税法上でも居住用不動産の特例があります。婚姻期間20年以上の夫婦間で一定の要件を満たせば、基礎控除(110万円)とは別に2千万円まで贈与税が掛からないという特例(贈与税の配偶者控除)です。

一定の要件とは?

①贈与した財産が、配偶者が住むための住宅や土地(国内居住用不動産)であること、またはそれらを取得するための金銭であること②贈与税の申告期限までに、その住宅に配偶者が実際に住み、その後も引き続き住む見込みであること。この2点が要件となります。

特例を検討するにあたり、注意点はありますか?

この特例は同じ配偶者間において1度だけに限られます。
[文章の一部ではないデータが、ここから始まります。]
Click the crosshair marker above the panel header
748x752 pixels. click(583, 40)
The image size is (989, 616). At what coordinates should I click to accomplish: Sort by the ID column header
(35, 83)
また、所有権移転登記の税金のみを考えれば相続の方が有利ですが、遺産総額等を考慮して事前に相対的な試算をおすすめします。

贈与の年に贈与者が死亡した場合、特例の適用はできますか?

相続開始の年に配偶者が取得した居住用不動産については、過去に配偶者控除を受けていないときは、その控除される部分は相続税の課税価格に加算されず、相続税の対象になりません。贈与税の申告が必要です。その場合、配偶者控除の適用要件を満たしていれば、適用を受けることができます。